◆ WHAT THE TASK REQUIRES
Write each entry out again exactly, with nothing omitted.

§

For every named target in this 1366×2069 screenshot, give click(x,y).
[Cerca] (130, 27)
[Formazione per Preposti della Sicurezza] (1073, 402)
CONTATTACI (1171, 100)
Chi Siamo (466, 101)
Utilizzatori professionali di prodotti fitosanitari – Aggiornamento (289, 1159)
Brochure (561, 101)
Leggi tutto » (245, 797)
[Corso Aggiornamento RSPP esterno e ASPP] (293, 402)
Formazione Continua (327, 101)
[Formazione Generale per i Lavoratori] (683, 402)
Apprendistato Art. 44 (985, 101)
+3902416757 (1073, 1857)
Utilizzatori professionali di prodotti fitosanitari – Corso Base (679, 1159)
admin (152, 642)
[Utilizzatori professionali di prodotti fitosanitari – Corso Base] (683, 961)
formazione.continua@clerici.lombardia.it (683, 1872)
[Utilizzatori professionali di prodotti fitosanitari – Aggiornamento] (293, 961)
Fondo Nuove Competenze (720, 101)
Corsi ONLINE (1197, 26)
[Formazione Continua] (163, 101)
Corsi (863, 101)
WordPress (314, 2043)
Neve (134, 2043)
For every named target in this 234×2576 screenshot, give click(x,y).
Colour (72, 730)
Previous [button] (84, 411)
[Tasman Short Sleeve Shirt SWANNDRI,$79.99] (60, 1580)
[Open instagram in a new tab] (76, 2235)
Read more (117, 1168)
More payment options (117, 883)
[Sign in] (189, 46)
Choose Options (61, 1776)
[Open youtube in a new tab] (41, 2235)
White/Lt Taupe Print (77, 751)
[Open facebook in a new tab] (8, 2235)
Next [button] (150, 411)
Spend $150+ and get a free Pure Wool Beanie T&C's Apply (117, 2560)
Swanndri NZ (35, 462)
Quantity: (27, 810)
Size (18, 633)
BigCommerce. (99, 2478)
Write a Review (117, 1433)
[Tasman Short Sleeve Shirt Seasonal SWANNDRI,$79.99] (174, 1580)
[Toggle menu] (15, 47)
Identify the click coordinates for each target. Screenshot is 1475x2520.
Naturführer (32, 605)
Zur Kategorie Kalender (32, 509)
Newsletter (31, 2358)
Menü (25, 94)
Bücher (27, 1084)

§

◆ WRITTEN RESPONSE
For every named target in this 1366×2069 screenshot, give click(x,y).
[Cerca] (130, 27)
[Formazione per Preposti della Sicurezza] (1073, 402)
CONTATTACI (1171, 100)
Chi Siamo (466, 101)
Utilizzatori professionali di prodotti fitosanitari – Aggiornamento (289, 1159)
Brochure (561, 101)
Leggi tutto » (245, 797)
[Corso Aggiornamento RSPP esterno e ASPP] (293, 402)
Formazione Continua (327, 101)
[Formazione Generale per i Lavoratori] (683, 402)
Apprendistato Art. 44 (985, 101)
+3902416757 (1073, 1857)
Utilizzatori professionali di prodotti fitosanitari – Corso Base (679, 1159)
admin (152, 642)
[Utilizzatori professionali di prodotti fitosanitari – Corso Base] (683, 961)
formazione.continua@clerici.lombardia.it (683, 1872)
[Utilizzatori professionali di prodotti fitosanitari – Aggiornamento] (293, 961)
Fondo Nuove Competenze (720, 101)
Corsi ONLINE (1197, 26)
[Formazione Continua] (163, 101)
Corsi (863, 101)
WordPress (314, 2043)
Neve (134, 2043)
For every named target in this 234×2576 screenshot, give click(x,y).
Colour (72, 730)
Previous [button] (84, 411)
[Tasman Short Sleeve Shirt SWANNDRI,$79.99] (60, 1580)
[Open instagram in a new tab] (76, 2235)
Read more (117, 1168)
More payment options (117, 883)
[Sign in] (189, 46)
Choose Options (61, 1776)
[Open youtube in a new tab] (41, 2235)
White/Lt Taupe Print (77, 751)
[Open facebook in a new tab] (8, 2235)
Next [button] (150, 411)
Spend $150+ and get a free Pure Wool Beanie T&C's Apply (117, 2560)
Swanndri NZ (35, 462)
Quantity: (27, 810)
Size (18, 633)
BigCommerce. (99, 2478)
Write a Review (117, 1433)
[Tasman Short Sleeve Shirt Seasonal SWANNDRI,$79.99] (174, 1580)
[Toggle menu] (15, 47)
Identify the click coordinates for each target. Screenshot is 1475x2520.
Naturführer (32, 605)
Zur Kategorie Kalender (32, 509)
Newsletter (31, 2358)
Menü (25, 94)
Bücher (27, 1084)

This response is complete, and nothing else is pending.